Right after, we meet with my direct report to break this news and make a plan to
move forward where the DEI HR team will help us source and vet speakers.
Read the full TRANSCRIPT here, PII redacted.
○ I meet 1:1 with my Manager and have a conversation which cinches my letter of
dispute, as you see a week later.
● Tue, May 17
○ My VP, Thenmozhi and I meet for 40 minutes, where my VP asserts this is not a
legal discrimination issue and acknowledges Thenmozhi is being held to a
different standard than all other speakers. Read the full TRANSCRIPT here, PII
redacted. (If you read only one transcript, let it be this one.)
● Thu, May 19
○ After multiple pings, I recap to my VP, manager and HR that we have sourced
multiple alternative speakers, but have been explicitly told not to reach out to
them by HR.
○ We also still have no understanding of the vetting process, or what was
objectionable about Thenmozhi in the first place.
○ I do not hear back from HR, and still haven’t to this day.
○ I confide in a colleague who says to me “they’ve been waiting for an opportunity
to do this to you for years”. This triggers my memory and I remember the report
on Project Vivian as reported in VICE, where the end forced arbitration group that
I founded is discussed explicitly. And I am the last Walkout organizer at the
company. It suddenly occurs to me that the punishment I have received may
have nothing to do with this episode, but that Google may have finally just found
that opportunity to fire me without firing me.
● Mon, May 23
○ 11:15am EST - I dispute the warning letter (read 1,2,3,4, PII redacted) - to date, I
have received no response with the requested information / clarifications from
HR nor my VP.
○ 11:20am EST - I formally request a legal investigation for retaliation and
workplace safety (read 1,2,3,4,5, PII redacted).
○ 6:00pm EST - I resign from Google. My manager states, “I had a feeling the
second I read the letter … I think about everything I could have done and should
have done. I guess I don’t see a full version of this story where I could have
made you and Google happy.”
● Tue, May 24
○ My VP reaches out for a chat, asking if I have plans, offering their personal email,
willing to make introductions to people in government and tech. When I ask,
“would you stay if you had to sign that letter?”, they reply “I don’t know.”
○ They also say that they will separate the DEI talk from the Product Inclusion talk,
so it will not go through the HR DEI processes.
○ My VP confirms, “I can run my product and engineering business however I like
without HR involvement. The problem with this whole thing, sadly, has been the
word ‘DEI’ in the speaker series, and then basically that gets into a world in
which multiple groups feel like they have purview.”
○ Lawyers from Alphabet - not HR from Google - reach out to start the investigation
of retaliation. They ask for my lawyer’s contact information.
● Wed, May 25
○ My direct report, my manager, my VP and I meet to discuss a status update, my
VP resharing what they shared the day prior.

-- DATA EXCERPT --
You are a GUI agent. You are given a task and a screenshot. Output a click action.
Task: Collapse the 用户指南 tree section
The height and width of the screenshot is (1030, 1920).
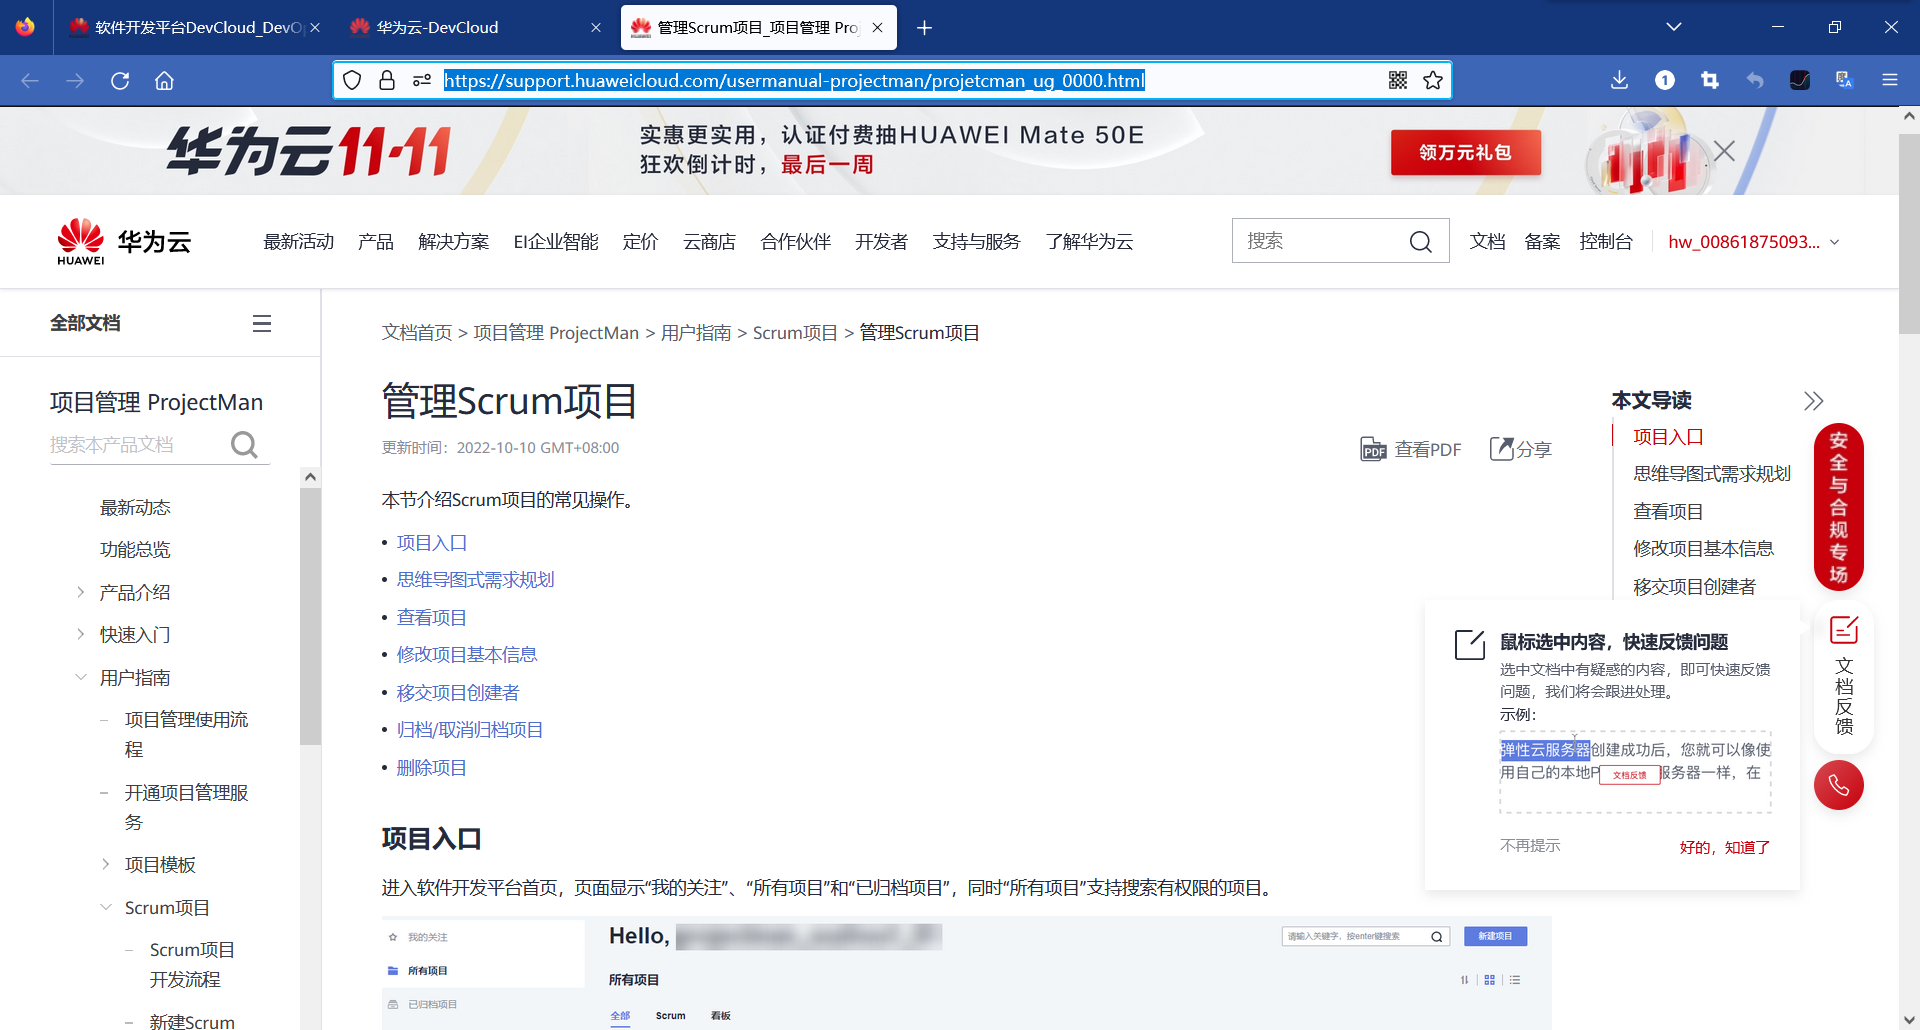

-- EXERCISE TASKS --
1. List every date that heads a group of entries in the timeline text, in the order in which they appear.
2. Return the passage of the timeline text between "Read the full TRANSCRIPT here, PII redacted." and "them by HR.", inclusive, copied word for word.

-- RESULTS --
1.
Tue, May 17
Thu, May 19
Mon, May 23
Tue, May 24
Wed, May 25

2.
Read the full TRANSCRIPT here, PII redacted.
○ I meet 1:1 with my Manager and have a conversation which cinches my letter of
dispute, as you see a week later.
● Tue, May 17
○ My VP, Thenmozhi and I meet for 40 minutes, where my VP asserts this is not a
legal discrimination issue and acknowledges Thenmozhi is being held to a
different standard than all other speakers. Read the full TRANSCRIPT here, PII
redacted. (If you read only one transcript, let it be this one.)
● Thu, May 19
○ After multiple pings, I recap to my VP, manager and HR that we have sourced
multiple alternative speakers, but have been explicitly told not to reach out to
them by HR.